O IABr prevê queda nas exportações. As vendas externas devem cair 7,3% este ano na comparação com 2018, diante não só das condições adversas do mercado internacional, mas também devido à perda de competitividade das empresas, causada, principalmente, pela cumulatividade dos impostos na exportação.
Os resultados no primeiro semestre, de qualquer forma, foram decepcionantes, com a paralisia dos mercados e da economia como um todo afetando o desempenho do setor. De fato, a retomada do crescimento, esperada por todos, não ocorreu.
A produção brasileira do aço foi de 17,2 milhões de t em relação ao mesmo período de 2018 (- 1,4%), enquanto as vendas internas tiveram aumento de 1,3% atingindo 9,2 milhões de t de aço nesse período. O consumo aparente atingiu 10,4 milhões de t (+ 0,2%). Já as exportações somaram 6,7 milhões de t (- 2,4%) e as importações ficaram praticamente estáveis, totalizando 1,3 milhão de t (- 0,6%).
A expectativa do IABr é que, neste segundo semestre, haja uma retomada dos investimentos na construção civil e em infraestrutura, assim como nos projetos do setor de óleo e gás, alavancando o consumo de aço.

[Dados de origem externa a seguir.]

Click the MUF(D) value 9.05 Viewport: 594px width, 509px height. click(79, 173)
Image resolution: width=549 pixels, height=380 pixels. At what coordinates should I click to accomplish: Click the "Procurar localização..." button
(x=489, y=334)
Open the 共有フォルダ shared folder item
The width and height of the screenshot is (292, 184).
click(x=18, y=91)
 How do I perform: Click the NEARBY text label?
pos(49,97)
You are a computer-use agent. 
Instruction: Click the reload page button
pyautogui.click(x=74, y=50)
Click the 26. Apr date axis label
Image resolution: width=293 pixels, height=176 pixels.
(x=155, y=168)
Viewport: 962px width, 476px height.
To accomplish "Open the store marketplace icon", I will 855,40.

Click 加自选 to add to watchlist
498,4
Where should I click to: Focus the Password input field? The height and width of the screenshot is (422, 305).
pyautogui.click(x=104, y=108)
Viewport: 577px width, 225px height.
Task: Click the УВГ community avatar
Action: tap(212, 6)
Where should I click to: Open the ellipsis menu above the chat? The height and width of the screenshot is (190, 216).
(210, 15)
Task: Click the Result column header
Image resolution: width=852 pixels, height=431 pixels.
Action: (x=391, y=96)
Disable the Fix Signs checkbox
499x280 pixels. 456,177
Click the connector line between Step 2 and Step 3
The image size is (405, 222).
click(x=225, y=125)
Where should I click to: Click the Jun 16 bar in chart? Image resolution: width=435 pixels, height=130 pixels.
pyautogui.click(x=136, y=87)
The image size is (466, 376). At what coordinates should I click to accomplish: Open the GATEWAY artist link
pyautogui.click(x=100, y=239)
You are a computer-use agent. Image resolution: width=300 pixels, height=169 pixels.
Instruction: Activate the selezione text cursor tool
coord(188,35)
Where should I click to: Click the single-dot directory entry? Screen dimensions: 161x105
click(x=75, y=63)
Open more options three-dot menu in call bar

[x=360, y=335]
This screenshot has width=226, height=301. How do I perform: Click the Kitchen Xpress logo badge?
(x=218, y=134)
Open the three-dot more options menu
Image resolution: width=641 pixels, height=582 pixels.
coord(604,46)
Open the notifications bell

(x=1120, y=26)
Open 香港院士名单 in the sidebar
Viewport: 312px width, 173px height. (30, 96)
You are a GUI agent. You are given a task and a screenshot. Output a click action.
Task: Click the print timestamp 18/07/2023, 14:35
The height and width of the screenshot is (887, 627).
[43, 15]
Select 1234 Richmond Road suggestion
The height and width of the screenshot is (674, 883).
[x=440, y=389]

A entidade defende ainda a atenção do governo às praticas predatórias de mercado, mantendo uma política de defesa comercial eficaz e dentro das regras da OMC – Organização Mundial do Comércio. Também quer o mais rapidamente possível a regularização do abastecimento de minério de ferro em quantidade e qualidade exigidas pelos equipamentos das usinas, assegurando o mínimo de previsibilidade. Isto será fundamental para que o setor possa investir os US$ 9 bilhões projetados para os próximos cinco anos, na confiança da retomada do mercado brasileiro.